Okay, here is how the scores break down:
There are 4 quadrants (0-25, 26-50, 51-75, 76-100) for each category (academic, research, leadership). Based on how you stack up to the competition, you are placed in a quadrant and given a number in that quadrant that indicates your strength of weakness. That is how there becomes variability. Your scores per reviewer are then averaged (there are 2 reviewers). That score is then multiplied by the percentage net worth it is. All 3 sections are added and your total score is calculated. It is there that you are ranked in your entire committee.
If the 2 reviewers disagree heavily on your position in the quadrants, that is where your file is reviewed in February and the entire panel votes on where you rank. Each CGS/PGS application gets around 5 minutes of time. It is not as intense as you seem to believe.

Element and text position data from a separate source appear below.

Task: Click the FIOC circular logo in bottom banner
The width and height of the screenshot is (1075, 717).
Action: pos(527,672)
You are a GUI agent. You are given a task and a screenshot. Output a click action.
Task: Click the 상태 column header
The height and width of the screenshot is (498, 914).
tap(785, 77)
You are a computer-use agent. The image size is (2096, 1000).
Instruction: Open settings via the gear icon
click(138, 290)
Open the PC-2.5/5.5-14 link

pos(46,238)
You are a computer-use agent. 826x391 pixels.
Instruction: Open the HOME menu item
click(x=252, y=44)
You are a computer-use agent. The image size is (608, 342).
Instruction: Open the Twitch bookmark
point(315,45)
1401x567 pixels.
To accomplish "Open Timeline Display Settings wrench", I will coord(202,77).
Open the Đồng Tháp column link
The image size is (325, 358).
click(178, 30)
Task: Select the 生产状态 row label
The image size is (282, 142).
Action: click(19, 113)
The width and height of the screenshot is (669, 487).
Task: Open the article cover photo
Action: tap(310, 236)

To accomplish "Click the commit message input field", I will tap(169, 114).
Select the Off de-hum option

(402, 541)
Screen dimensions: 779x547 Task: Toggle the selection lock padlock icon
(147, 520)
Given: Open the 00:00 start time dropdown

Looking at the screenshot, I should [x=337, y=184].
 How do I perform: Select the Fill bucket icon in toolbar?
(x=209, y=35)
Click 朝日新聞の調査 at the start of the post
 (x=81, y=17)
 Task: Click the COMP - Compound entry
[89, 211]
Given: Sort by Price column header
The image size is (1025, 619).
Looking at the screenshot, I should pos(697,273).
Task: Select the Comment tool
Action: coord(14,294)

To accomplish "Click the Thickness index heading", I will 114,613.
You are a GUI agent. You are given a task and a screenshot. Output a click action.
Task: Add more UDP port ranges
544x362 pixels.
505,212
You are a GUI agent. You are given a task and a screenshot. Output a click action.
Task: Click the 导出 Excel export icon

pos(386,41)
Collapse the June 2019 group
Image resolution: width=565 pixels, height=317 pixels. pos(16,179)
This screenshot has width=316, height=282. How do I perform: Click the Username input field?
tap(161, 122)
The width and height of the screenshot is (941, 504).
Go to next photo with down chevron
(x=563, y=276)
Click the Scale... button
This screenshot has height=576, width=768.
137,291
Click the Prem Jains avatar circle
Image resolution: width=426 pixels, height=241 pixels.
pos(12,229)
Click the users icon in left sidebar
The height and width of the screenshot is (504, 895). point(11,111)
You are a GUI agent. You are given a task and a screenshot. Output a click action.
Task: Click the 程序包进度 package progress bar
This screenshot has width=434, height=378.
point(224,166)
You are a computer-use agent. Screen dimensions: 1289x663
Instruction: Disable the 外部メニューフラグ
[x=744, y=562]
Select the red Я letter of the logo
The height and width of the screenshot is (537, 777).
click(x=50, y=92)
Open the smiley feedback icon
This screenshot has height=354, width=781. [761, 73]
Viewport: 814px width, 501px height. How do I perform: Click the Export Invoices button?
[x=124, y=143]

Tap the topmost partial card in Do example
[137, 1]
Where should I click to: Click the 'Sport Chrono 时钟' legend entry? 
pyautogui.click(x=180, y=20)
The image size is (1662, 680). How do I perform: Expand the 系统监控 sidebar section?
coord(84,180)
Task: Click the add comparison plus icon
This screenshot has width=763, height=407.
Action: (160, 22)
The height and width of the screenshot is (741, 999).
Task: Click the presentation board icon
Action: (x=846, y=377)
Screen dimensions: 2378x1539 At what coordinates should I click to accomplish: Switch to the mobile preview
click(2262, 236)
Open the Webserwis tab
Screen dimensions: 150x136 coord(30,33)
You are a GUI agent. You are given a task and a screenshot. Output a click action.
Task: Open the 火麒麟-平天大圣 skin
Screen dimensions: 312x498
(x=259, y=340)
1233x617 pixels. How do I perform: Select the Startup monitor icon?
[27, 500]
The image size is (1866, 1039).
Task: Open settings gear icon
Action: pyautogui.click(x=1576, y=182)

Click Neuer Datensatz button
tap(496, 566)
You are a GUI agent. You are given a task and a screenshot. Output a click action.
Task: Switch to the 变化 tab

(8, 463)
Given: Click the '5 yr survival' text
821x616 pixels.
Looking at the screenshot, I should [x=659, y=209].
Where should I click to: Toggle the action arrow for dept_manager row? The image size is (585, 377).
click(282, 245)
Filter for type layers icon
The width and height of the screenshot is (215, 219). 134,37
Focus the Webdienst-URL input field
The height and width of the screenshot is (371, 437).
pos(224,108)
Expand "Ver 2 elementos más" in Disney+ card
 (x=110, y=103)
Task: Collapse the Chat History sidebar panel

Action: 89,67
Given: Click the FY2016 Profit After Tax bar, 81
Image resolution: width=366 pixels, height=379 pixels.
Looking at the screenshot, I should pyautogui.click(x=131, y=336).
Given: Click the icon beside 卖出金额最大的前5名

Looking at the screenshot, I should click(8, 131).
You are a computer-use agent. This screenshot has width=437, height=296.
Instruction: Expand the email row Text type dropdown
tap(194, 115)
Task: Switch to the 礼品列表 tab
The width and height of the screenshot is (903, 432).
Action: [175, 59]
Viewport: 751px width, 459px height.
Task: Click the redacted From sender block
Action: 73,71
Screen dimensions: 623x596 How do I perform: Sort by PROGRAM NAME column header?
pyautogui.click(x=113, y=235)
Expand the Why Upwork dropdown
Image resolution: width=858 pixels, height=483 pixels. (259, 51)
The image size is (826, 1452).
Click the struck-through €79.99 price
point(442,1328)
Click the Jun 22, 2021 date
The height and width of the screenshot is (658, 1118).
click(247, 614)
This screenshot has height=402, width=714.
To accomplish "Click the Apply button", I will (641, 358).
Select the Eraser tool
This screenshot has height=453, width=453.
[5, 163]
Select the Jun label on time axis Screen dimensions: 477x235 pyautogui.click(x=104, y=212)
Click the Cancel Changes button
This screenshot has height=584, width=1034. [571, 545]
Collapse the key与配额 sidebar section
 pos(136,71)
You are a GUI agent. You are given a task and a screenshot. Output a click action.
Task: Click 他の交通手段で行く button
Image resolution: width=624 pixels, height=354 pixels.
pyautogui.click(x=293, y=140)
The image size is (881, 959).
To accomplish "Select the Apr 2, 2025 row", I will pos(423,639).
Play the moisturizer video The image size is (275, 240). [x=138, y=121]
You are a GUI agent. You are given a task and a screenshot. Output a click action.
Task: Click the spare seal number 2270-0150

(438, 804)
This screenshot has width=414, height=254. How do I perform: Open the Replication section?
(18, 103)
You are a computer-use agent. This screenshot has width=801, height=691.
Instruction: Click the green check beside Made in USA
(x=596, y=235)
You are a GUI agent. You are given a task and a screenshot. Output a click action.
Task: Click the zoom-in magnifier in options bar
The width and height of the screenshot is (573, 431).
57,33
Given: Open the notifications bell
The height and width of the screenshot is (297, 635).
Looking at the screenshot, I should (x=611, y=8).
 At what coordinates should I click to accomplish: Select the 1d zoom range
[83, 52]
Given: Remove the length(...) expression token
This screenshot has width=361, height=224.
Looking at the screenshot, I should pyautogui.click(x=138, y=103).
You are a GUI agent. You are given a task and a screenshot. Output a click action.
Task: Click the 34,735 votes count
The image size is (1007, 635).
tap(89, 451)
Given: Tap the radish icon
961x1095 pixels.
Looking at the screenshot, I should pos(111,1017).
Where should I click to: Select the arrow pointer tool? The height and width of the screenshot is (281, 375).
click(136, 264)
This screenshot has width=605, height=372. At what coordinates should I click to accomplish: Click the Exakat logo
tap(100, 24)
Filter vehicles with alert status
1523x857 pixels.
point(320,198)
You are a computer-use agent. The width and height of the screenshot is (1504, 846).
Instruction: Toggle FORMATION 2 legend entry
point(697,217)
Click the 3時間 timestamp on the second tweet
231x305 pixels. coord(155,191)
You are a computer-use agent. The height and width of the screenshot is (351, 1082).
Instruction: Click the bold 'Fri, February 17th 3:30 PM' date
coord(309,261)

If you disagree with any of this, feel free to contact NSERC - I did last summer when I thought my score was low (especially in academics). A 51 means you were above half of the population, but you are still far away from the top, and that can sink you. However, if the 2 people reviewing your file like your prof or believe you are in a good lab, your research component can get a great ranking even if you are not the strongest candidate.
So, yes, bias can easily influence this. And matters that are outside of your control (school, prof, tools), can become very powerful.
Best of luck.
Edit: That article does contain everything I wrote (except for the quadrants).